786-O, 769-P and Caki1 cells were used as clear cell renal carcinoma cell lines, HEK293 as non-cancerous cell line for comparison. Cells from all cell lines were divided into an exposure group and a control group, respectively. Depending on the investigated parameter, cells were investigated directly, 24 hours, 48 hours and/or 72 hours after the end of exposure. Cells treated with hydrogen peroxide were used as a positive control to study oxidative stress.
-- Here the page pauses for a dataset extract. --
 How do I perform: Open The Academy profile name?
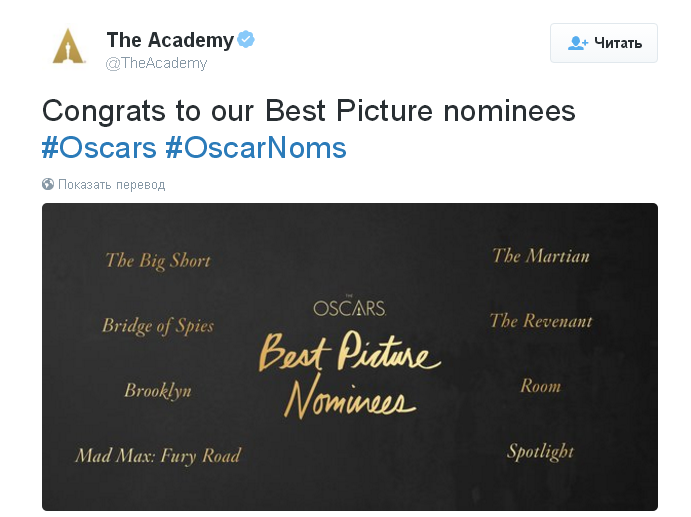tap(170, 40)
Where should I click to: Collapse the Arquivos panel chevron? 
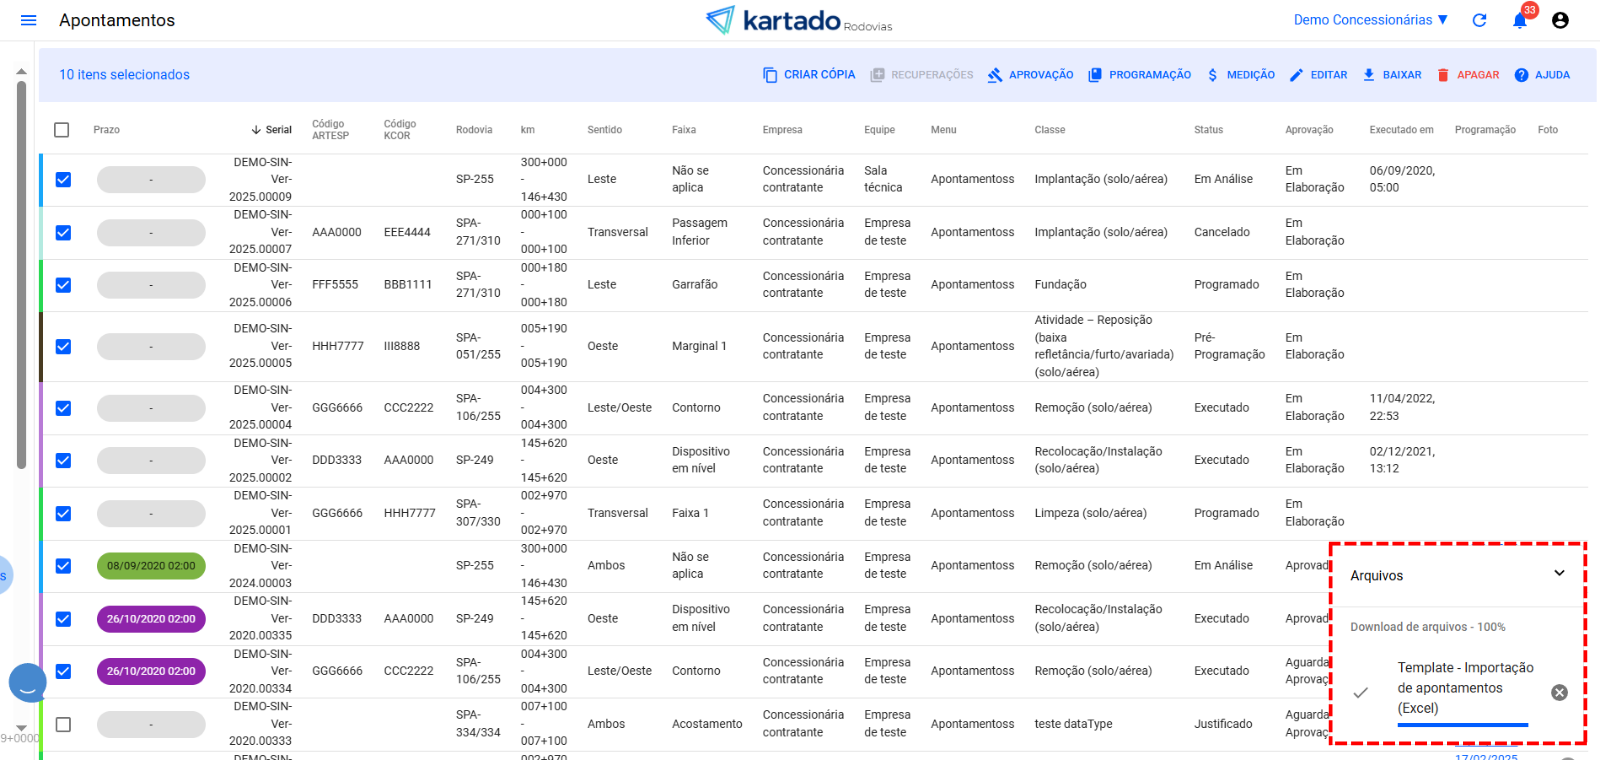tap(1559, 574)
Exposure duration: 30 minutes/day for 5 days
|Exposure duration||30 minutes/day for 5 days|
|Setup||cells were seeded into flat-bottom 6-well plate and were cultured as monolayers; after 72 h of being plated, exposure at room temperature started; the magnetic field did not induce changes in the temperature of the plates or wells where the cells were located|
|Sham exposure||A sham exposure was conducted.|
|magnetic flux density||4.5 mT||-||-||-||-|
Cell morphology was not affected by exposure to the magnetic field in any cell line, while cell viability was slightly decreased in all cancer cells lines and increased in HEK203 cells compared to the control groups. Exposure to the magnetic field induced a G0/G1 arrest in cell cycle in all cancer cell lines compared to the control groups and a significant increase in apoptosis was observed in exposed 786-O cells compared to the control group. A significant increase in ROS generation was observed in exposure groups of all cell lines compared to the control groups. Cell migration and invasion abilities were significantly decreased in all exposed cancer cells compared to the control groups.
The authors concluded that exposure to a 50 Hz magnetic field might have different effects on clear cell renal carcinoma cell lines and non-cancerous cells.